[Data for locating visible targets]
<<<<

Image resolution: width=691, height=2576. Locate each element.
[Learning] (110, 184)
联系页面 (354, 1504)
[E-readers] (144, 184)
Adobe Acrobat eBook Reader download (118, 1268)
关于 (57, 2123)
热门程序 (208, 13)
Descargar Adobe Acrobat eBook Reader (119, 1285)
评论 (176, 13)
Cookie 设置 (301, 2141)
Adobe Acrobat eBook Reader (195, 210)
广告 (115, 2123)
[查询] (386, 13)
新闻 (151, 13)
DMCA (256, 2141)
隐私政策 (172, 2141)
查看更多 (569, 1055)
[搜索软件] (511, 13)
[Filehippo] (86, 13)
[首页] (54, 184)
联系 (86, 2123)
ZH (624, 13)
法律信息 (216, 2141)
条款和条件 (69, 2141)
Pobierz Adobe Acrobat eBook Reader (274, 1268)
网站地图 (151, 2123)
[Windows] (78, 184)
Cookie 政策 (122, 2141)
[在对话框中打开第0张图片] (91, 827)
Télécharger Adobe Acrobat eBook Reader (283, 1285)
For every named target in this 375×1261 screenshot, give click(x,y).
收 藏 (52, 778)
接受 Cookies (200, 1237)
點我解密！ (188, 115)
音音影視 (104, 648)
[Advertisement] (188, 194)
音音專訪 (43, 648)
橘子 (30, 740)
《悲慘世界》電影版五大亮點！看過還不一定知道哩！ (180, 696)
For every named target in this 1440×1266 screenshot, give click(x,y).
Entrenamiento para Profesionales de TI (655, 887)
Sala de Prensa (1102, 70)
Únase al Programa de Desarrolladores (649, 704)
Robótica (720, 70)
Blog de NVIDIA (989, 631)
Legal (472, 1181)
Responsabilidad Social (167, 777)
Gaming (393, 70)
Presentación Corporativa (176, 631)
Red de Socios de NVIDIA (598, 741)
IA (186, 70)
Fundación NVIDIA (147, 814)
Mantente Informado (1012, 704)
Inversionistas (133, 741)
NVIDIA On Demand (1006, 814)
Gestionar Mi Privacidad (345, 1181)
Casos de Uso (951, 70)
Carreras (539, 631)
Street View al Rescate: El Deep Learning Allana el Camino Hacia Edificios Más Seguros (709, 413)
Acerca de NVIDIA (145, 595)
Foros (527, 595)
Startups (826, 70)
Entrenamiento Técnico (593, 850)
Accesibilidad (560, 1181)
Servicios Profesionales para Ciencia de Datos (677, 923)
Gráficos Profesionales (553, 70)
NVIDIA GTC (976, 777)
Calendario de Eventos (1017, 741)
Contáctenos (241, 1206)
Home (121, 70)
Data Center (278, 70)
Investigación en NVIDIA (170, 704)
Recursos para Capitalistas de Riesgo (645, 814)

>>>>

# Job:
Can you give every line of the data above as a Markdown table with the columns "No." and "Line", leaving out blank lines?

# Answer:
| No. | Line |
|---|---|
| 1 | Image resolution: width=691, height=2576. Locate each element. |
| 2 | [Learning] (110, 184) |
| 3 | 联系页面 (354, 1504) |
| 4 | [E-readers] (144, 184) |
| 5 | Adobe Acrobat eBook Reader download (118, 1268) |
| 6 | 关于 (57, 2123) |
| 7 | 热门程序 (208, 13) |
| 8 | Descargar Adobe Acrobat eBook Reader (119, 1285) |
| 9 | 评论 (176, 13) |
| 10 | Cookie 设置 (301, 2141) |
| 11 | Adobe Acrobat eBook Reader (195, 210) |
| 12 | 广告 (115, 2123) |
| 13 | [查询] (386, 13) |
| 14 | 新闻 (151, 13) |
| 15 | DMCA (256, 2141) |
| 16 | 隐私政策 (172, 2141) |
| 17 | 查看更多 (569, 1055) |
| 18 | [搜索软件] (511, 13) |
| 19 | [Filehippo] (86, 13) |
| 20 | [首页] (54, 184) |
| 21 | 联系 (86, 2123) |
| 22 | ZH (624, 13) |
| 23 | 法律信息 (216, 2141) |
| 24 | 条款和条件 (69, 2141) |
| 25 | Pobierz Adobe Acrobat eBook Reader (274, 1268) |
| 26 | 网站地图 (151, 2123) |
| 27 | [Windows] (78, 184) |
| 28 | Cookie 政策 (122, 2141) |
| 29 | [在对话框中打开第0张图片] (91, 827) |
| 30 | Télécharger Adobe Acrobat eBook Reader (283, 1285) |
| 31 | For every named target in this 375×1261 screenshot, give click(x,y). |
| 32 | 收 藏 (52, 778) |
| 33 | 接受 Cookies (200, 1237) |
| 34 | 點我解密！ (188, 115) |
| 35 | 音音影視 (104, 648) |
| 36 | [Advertisement] (188, 194) |
| 37 | 音音專訪 (43, 648) |
| 38 | 橘子 (30, 740) |
| 39 | 《悲慘世界》電影版五大亮點！看過還不一定知道哩！ (180, 696) |
| 40 | For every named target in this 1440×1266 screenshot, give click(x,y). |
| 41 | Entrenamiento para Profesionales de TI (655, 887) |
| 42 | Sala de Prensa (1102, 70) |
| 43 | Únase al Programa de Desarrolladores (649, 704) |
| 44 | Robótica (720, 70) |
| 45 | Blog de NVIDIA (989, 631) |
| 46 | Legal (472, 1181) |
| 47 | Responsabilidad Social (167, 777) |
| 48 | Gaming (393, 70) |
| 49 | Presentación Corporativa (176, 631) |
| 50 | Red de Socios de NVIDIA (598, 741) |
| 51 | IA (186, 70) |
| 52 | Fundación NVIDIA (147, 814) |
| 53 | Mantente Informado (1012, 704) |
| 54 | Inversionistas (133, 741) |
| 55 | NVIDIA On Demand (1006, 814) |
| 56 | Gestionar Mi Privacidad (345, 1181) |
| 57 | Casos de Uso (951, 70) |
| 58 | Carreras (539, 631) |
| 59 | Street View al Rescate: El Deep Learning Allana el Camino Hacia Edificios Más Seguros (709, 413) |
| 60 | Acerca de NVIDIA (145, 595) |
| 61 | Foros (527, 595) |
| 62 | Startups (826, 70) |
| 63 | Entrenamiento Técnico (593, 850) |
| 64 | Accesibilidad (560, 1181) |
| 65 | Servicios Profesionales para Ciencia de Datos (677, 923) |
| 66 | Gráficos Profesionales (553, 70) |
| 67 | NVIDIA GTC (976, 777) |
| 68 | Calendario de Eventos (1017, 741) |
| 69 | Contáctenos (241, 1206) |
| 70 | Home (121, 70) |
| 71 | Data Center (278, 70) |
| 72 | Investigación en NVIDIA (170, 704) |
| 73 | Recursos para Capitalistas de Riesgo (645, 814) |